__Extracted information__.

--

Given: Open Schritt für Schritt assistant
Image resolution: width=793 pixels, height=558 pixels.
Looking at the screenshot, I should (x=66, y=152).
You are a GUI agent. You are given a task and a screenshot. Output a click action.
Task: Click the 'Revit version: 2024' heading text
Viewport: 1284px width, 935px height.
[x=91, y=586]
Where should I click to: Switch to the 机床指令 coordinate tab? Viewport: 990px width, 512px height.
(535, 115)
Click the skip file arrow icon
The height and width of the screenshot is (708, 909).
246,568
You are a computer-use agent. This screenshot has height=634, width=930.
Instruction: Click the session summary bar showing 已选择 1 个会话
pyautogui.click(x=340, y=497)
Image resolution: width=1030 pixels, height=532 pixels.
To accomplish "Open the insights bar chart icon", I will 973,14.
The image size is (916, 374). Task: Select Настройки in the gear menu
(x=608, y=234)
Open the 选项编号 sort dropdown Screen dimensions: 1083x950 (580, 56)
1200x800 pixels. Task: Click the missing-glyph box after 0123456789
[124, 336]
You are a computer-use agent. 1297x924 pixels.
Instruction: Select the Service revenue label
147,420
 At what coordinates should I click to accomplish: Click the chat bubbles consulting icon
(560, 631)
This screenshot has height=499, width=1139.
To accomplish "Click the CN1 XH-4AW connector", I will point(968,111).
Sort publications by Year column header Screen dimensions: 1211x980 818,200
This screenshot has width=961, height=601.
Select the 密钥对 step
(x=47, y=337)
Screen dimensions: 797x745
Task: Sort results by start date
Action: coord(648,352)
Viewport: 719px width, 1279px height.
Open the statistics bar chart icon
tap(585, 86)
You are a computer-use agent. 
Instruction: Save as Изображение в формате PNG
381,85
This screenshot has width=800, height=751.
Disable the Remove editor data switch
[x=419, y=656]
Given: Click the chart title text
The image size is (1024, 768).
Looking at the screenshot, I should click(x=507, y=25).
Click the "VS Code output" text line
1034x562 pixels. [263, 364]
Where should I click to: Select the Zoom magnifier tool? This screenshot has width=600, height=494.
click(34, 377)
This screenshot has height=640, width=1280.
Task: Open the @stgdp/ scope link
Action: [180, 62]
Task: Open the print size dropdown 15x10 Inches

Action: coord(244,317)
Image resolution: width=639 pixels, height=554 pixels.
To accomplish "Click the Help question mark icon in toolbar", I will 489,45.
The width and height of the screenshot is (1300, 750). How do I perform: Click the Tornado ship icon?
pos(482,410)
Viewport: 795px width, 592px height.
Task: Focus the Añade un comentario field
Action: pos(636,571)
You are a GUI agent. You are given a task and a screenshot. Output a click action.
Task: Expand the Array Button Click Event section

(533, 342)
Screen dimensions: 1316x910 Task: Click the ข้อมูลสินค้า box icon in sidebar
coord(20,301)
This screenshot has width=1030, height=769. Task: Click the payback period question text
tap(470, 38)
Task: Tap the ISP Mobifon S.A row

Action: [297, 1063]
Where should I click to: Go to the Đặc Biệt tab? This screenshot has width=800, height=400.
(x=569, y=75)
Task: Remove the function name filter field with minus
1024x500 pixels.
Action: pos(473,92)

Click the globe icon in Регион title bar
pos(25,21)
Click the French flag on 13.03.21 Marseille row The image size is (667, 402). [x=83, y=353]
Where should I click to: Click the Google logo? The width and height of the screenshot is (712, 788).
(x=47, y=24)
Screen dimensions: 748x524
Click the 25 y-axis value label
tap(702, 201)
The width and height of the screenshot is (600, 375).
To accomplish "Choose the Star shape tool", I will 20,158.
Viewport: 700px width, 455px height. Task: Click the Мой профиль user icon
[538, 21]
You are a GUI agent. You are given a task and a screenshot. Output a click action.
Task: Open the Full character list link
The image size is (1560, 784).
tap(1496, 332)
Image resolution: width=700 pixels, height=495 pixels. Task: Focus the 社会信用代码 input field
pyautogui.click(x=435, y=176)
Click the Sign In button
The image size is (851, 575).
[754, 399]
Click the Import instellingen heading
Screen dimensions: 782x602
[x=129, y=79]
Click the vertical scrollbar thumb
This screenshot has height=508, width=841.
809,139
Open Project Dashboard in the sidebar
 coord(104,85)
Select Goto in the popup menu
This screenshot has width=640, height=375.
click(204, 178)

--

__About this exercise__. After reading the listing, copy it out exactly and in full.

__Written answer__.
Given: Open Schritt für Schritt assistant
Image resolution: width=793 pixels, height=558 pixels.
Looking at the screenshot, I should (x=66, y=152).
You are a GUI agent. You are given a task and a screenshot. Output a click action.
Task: Click the 'Revit version: 2024' heading text
Viewport: 1284px width, 935px height.
[x=91, y=586]
Where should I click to: Switch to the 机床指令 coordinate tab? Viewport: 990px width, 512px height.
(535, 115)
Click the skip file arrow icon
The height and width of the screenshot is (708, 909).
246,568
You are a computer-use agent. This screenshot has height=634, width=930.
Instruction: Click the session summary bar showing 已选择 1 个会话
pyautogui.click(x=340, y=497)
Image resolution: width=1030 pixels, height=532 pixels.
To accomplish "Open the insights bar chart icon", I will 973,14.
The image size is (916, 374). Task: Select Настройки in the gear menu
(x=608, y=234)
Open the 选项编号 sort dropdown Screen dimensions: 1083x950 (580, 56)
1200x800 pixels. Task: Click the missing-glyph box after 0123456789
[124, 336]
You are a computer-use agent. 1297x924 pixels.
Instruction: Select the Service revenue label
147,420
 At what coordinates should I click to accomplish: Click the chat bubbles consulting icon
(560, 631)
This screenshot has height=499, width=1139.
To accomplish "Click the CN1 XH-4AW connector", I will point(968,111).
Sort publications by Year column header Screen dimensions: 1211x980 818,200
This screenshot has width=961, height=601.
Select the 密钥对 step
(x=47, y=337)
Screen dimensions: 797x745
Task: Sort results by start date
Action: coord(648,352)
Viewport: 719px width, 1279px height.
Open the statistics bar chart icon
tap(585, 86)
You are a computer-use agent. 
Instruction: Save as Изображение в формате PNG
381,85
This screenshot has width=800, height=751.
Disable the Remove editor data switch
[x=419, y=656]
Given: Click the chart title text
The image size is (1024, 768).
Looking at the screenshot, I should click(x=507, y=25).
Click the "VS Code output" text line
1034x562 pixels. [263, 364]
Where should I click to: Select the Zoom magnifier tool? This screenshot has width=600, height=494.
click(34, 377)
This screenshot has height=640, width=1280.
Task: Open the @stgdp/ scope link
Action: [180, 62]
Task: Open the print size dropdown 15x10 Inches

Action: coord(244,317)
Image resolution: width=639 pixels, height=554 pixels.
To accomplish "Click the Help question mark icon in toolbar", I will 489,45.
The width and height of the screenshot is (1300, 750). How do I perform: Click the Tornado ship icon?
pos(482,410)
Viewport: 795px width, 592px height.
Task: Focus the Añade un comentario field
Action: pos(636,571)
You are a GUI agent. You are given a task and a screenshot. Output a click action.
Task: Expand the Array Button Click Event section

(533, 342)
Screen dimensions: 1316x910 Task: Click the ข้อมูลสินค้า box icon in sidebar
coord(20,301)
This screenshot has width=1030, height=769. Task: Click the payback period question text
tap(470, 38)
Task: Tap the ISP Mobifon S.A row

Action: [297, 1063]
Where should I click to: Go to the Đặc Biệt tab? This screenshot has width=800, height=400.
(x=569, y=75)
Task: Remove the function name filter field with minus
1024x500 pixels.
Action: pos(473,92)

Click the globe icon in Регион title bar
pos(25,21)
Click the French flag on 13.03.21 Marseille row The image size is (667, 402). [x=83, y=353]
Where should I click to: Click the Google logo? The width and height of the screenshot is (712, 788).
(x=47, y=24)
Screen dimensions: 748x524
Click the 25 y-axis value label
tap(702, 201)
The width and height of the screenshot is (600, 375).
To accomplish "Choose the Star shape tool", I will 20,158.
Viewport: 700px width, 455px height. Task: Click the Мой профиль user icon
[538, 21]
You are a GUI agent. You are given a task and a screenshot. Output a click action.
Task: Open the Full character list link
The image size is (1560, 784).
tap(1496, 332)
Image resolution: width=700 pixels, height=495 pixels. Task: Focus the 社会信用代码 input field
pyautogui.click(x=435, y=176)
Click the Sign In button
The image size is (851, 575).
[754, 399]
Click the Import instellingen heading
Screen dimensions: 782x602
[x=129, y=79]
Click the vertical scrollbar thumb
This screenshot has height=508, width=841.
809,139
Open Project Dashboard in the sidebar
 coord(104,85)
Select Goto in the popup menu
This screenshot has width=640, height=375.
click(204, 178)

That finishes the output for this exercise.